2) In book 1 of The Odyssey, Telemachus tells his mother:
You should go back upstairs and take care of your work,
Spinning and weaving, and have the maids do theirs.
Speaking is for men, for all men, but for me
Especially, since I am master of this house. (1.376-9)
Is Telemachus correct that speaking and power are exclusively a man’s domain in The Odyssey? Is female power possible in The Odyssey? Back up your argument with specific quotations and examples from the text.
Telemachus is having an emotional moment here in this passage, which explains why he dismisses his mother like this. Female power is observable in Book 1 of The Odyssey, and though minor characters like Calypso are described as powerful ("Calypso, / the bewitching nymph/ the lustrous goddess, held [Odysseus] back"), Athena presents as the most powerful female at this point in the epic poem.

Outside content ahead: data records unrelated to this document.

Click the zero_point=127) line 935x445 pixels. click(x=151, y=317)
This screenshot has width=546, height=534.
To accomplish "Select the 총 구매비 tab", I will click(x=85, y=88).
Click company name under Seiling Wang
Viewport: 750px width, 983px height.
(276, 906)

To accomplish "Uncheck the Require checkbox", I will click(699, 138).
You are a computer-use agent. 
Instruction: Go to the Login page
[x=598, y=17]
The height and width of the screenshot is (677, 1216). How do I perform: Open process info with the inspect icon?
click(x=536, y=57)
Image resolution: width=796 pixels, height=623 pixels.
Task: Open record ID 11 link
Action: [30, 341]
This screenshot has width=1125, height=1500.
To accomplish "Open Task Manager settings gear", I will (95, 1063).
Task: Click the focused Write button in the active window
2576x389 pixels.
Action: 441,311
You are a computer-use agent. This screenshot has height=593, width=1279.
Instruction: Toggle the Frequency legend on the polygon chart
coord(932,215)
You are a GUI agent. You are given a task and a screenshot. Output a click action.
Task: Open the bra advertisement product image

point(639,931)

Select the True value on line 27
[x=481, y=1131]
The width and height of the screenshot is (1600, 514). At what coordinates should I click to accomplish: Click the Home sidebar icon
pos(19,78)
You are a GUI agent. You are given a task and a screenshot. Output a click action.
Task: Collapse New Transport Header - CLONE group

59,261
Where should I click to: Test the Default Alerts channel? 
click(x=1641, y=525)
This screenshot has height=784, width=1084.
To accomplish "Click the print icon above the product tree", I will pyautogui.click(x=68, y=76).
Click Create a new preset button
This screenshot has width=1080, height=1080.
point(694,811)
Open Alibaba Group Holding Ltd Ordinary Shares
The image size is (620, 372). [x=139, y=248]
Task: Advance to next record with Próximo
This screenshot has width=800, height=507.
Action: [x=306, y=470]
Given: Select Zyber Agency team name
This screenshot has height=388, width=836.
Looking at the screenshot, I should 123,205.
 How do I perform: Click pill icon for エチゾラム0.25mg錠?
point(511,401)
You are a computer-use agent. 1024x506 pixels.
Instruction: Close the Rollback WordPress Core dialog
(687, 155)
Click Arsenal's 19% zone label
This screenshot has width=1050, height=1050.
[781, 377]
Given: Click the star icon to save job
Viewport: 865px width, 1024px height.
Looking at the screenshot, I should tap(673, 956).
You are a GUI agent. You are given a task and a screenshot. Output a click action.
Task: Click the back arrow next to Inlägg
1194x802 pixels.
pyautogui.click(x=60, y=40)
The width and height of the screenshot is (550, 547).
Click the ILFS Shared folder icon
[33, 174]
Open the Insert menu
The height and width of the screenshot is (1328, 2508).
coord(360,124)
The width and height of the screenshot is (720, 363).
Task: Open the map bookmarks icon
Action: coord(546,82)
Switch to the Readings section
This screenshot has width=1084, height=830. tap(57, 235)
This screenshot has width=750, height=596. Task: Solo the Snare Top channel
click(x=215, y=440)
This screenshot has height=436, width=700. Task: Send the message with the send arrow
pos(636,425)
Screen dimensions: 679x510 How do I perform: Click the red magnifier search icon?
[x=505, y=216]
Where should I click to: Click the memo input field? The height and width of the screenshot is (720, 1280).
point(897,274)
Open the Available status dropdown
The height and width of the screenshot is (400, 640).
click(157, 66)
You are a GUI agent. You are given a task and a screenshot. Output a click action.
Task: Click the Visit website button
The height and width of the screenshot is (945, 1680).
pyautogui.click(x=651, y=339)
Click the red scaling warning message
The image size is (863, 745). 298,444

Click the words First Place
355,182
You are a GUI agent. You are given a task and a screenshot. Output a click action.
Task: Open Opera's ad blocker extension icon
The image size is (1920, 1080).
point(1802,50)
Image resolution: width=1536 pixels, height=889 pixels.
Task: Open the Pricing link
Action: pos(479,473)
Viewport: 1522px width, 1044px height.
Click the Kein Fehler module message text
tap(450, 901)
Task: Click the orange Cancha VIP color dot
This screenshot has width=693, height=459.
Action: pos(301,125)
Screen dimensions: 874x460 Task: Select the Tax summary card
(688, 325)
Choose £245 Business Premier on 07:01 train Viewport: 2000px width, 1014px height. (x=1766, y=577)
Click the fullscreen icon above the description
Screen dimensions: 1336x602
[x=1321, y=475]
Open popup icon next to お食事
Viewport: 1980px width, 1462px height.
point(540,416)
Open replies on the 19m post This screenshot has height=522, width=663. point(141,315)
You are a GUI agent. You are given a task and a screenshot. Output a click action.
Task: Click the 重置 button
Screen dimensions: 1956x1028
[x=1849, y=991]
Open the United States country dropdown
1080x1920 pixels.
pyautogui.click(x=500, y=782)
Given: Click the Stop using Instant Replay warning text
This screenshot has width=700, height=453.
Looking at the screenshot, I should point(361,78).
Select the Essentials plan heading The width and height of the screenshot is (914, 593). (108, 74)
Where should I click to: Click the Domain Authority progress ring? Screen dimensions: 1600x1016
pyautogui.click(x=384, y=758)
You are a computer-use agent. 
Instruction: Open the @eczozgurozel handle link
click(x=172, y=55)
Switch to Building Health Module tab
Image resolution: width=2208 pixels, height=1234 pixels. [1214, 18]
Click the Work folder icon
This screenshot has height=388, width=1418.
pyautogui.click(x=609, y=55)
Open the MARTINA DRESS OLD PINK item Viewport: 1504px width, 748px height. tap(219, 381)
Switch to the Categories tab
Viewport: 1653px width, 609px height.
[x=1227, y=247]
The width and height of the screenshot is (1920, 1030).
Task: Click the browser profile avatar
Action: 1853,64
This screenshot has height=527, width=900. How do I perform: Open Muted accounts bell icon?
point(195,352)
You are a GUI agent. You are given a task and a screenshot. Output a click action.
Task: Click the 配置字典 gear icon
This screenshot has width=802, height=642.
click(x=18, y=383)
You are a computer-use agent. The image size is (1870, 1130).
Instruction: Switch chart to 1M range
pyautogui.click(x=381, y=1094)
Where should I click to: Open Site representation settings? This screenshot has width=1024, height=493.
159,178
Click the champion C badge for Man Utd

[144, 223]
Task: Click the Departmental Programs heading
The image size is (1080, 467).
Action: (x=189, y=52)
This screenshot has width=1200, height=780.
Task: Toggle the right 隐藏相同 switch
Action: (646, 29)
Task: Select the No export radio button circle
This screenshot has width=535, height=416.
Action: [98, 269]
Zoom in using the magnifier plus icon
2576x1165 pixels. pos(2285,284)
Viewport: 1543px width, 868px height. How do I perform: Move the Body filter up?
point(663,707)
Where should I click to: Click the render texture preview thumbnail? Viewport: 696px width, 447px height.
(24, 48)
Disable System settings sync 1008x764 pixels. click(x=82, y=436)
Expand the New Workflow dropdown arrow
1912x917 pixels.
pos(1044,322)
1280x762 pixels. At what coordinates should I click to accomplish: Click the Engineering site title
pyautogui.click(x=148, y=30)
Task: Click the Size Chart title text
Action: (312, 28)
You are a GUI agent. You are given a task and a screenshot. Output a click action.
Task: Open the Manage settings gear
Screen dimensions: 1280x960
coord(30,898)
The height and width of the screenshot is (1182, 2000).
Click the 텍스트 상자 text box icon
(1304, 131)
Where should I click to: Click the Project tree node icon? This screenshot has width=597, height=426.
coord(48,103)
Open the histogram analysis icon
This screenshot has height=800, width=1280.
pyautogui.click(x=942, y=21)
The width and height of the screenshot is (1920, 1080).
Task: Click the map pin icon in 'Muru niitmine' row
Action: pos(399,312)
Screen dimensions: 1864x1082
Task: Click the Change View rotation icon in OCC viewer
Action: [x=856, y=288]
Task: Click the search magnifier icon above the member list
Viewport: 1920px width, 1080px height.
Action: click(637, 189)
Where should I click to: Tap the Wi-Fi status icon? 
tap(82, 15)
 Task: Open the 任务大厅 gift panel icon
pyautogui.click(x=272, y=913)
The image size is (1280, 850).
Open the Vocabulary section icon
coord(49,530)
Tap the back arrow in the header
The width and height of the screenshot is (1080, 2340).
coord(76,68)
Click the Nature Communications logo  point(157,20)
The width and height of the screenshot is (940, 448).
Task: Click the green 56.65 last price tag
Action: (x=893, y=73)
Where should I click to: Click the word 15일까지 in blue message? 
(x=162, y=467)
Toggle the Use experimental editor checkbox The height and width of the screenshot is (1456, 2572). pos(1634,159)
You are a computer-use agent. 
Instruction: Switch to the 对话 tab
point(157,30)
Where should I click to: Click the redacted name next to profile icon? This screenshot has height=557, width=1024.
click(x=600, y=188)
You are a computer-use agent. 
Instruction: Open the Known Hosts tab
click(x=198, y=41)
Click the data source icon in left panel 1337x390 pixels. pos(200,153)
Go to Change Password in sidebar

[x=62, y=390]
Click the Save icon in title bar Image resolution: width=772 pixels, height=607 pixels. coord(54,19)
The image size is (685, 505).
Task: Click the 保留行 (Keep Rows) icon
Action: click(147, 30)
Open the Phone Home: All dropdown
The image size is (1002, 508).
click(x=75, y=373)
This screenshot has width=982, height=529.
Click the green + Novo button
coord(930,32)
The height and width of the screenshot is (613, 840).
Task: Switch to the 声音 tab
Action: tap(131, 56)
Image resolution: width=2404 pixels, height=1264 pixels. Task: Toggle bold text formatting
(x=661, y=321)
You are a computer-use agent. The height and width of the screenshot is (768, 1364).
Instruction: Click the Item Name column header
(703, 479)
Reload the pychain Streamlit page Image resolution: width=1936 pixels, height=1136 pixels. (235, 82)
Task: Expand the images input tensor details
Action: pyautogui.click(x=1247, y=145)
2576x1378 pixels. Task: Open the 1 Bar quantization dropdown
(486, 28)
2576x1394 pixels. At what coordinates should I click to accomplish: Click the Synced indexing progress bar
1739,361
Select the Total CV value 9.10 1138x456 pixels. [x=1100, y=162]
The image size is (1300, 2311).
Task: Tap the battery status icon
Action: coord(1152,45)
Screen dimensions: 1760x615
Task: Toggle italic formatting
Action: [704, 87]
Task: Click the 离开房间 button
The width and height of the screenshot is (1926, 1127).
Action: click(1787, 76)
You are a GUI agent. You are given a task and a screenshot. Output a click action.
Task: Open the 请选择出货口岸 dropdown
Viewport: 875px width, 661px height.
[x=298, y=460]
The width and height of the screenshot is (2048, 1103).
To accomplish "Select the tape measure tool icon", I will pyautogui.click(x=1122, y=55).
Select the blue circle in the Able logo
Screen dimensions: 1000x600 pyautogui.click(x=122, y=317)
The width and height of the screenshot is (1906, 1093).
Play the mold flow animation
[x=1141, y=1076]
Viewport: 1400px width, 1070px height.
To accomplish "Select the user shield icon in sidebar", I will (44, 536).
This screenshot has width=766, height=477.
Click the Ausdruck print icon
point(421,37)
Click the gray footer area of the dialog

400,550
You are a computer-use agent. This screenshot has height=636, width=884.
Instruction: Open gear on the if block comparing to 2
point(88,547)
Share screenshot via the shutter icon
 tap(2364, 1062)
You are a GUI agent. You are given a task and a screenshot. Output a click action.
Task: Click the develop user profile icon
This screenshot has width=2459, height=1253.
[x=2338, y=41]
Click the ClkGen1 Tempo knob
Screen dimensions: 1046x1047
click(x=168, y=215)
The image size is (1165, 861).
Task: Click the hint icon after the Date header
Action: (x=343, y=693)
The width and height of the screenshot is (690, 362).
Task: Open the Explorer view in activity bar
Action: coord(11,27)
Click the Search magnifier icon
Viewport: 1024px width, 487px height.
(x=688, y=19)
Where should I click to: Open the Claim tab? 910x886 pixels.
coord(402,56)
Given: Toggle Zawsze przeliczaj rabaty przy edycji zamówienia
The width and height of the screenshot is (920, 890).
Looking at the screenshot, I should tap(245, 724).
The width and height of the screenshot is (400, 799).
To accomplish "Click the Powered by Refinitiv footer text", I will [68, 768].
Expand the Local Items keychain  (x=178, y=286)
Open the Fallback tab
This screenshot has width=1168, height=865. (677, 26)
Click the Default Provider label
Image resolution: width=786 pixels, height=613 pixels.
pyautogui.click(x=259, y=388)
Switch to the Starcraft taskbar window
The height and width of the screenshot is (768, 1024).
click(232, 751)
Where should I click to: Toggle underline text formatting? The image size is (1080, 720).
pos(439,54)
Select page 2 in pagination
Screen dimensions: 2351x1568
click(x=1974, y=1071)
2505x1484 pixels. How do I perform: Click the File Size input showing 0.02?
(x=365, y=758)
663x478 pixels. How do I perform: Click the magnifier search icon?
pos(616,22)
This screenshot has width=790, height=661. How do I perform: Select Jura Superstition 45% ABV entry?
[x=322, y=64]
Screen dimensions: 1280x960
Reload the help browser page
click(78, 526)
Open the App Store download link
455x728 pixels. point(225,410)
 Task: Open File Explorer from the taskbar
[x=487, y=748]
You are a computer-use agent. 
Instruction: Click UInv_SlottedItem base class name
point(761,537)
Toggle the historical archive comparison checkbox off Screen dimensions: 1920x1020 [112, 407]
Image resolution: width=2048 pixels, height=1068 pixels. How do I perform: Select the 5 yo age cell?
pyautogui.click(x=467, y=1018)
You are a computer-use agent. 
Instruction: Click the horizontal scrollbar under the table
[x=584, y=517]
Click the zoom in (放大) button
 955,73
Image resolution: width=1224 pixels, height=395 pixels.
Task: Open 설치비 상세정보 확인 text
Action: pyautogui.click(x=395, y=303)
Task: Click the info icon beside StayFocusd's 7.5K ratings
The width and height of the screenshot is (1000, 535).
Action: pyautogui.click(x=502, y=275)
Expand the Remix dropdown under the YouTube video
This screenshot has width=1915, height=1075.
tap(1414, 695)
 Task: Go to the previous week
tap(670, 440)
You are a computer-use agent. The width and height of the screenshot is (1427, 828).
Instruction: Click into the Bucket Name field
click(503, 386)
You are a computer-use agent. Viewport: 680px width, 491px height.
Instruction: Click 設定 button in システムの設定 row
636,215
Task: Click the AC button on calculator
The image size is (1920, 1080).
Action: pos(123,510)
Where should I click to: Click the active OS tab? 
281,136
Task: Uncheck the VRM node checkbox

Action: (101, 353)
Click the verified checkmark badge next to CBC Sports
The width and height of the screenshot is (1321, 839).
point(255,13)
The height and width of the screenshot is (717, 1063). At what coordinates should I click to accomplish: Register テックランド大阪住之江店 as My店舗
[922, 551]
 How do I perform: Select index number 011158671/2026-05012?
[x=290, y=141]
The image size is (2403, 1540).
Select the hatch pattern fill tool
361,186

Athena's power is observable in several circumstances. First of all, Athena is willing and able to argue with her father, Zeus, which shows a bravery and strength unique to her position as the daughter of Zeus: "Athena drove the matter home: / 'Father, son of Cronus, our high and mighty king, / surely he goes down to a death he earned in full!'". Secondly, Athena, in her determination to meet with Telemachus, changes her appearance into that of a man so well, that Telemachus doesn't even question the arrival of Athena-as-Mentes: "he glimpsed Athena now / and straight to the porch he went." This quote reflects the power of her determination as well as her skill in donning disguises, which has the power to convince. Thirdly, Athena has a powerful connection to the gods, which in turn, heightens her own potential to influence and to exert power of her own. She asserts to Telemachus, still in disguise: "Wait, / I'll make you a prophecy, one the immortal gods / have planted in my mind..."
So whether she is disguised as a man or standing as herself in front of her father, Athena's power is undeniable. Telemachus will soon learn that the power is certainly not exclusively the domain of men.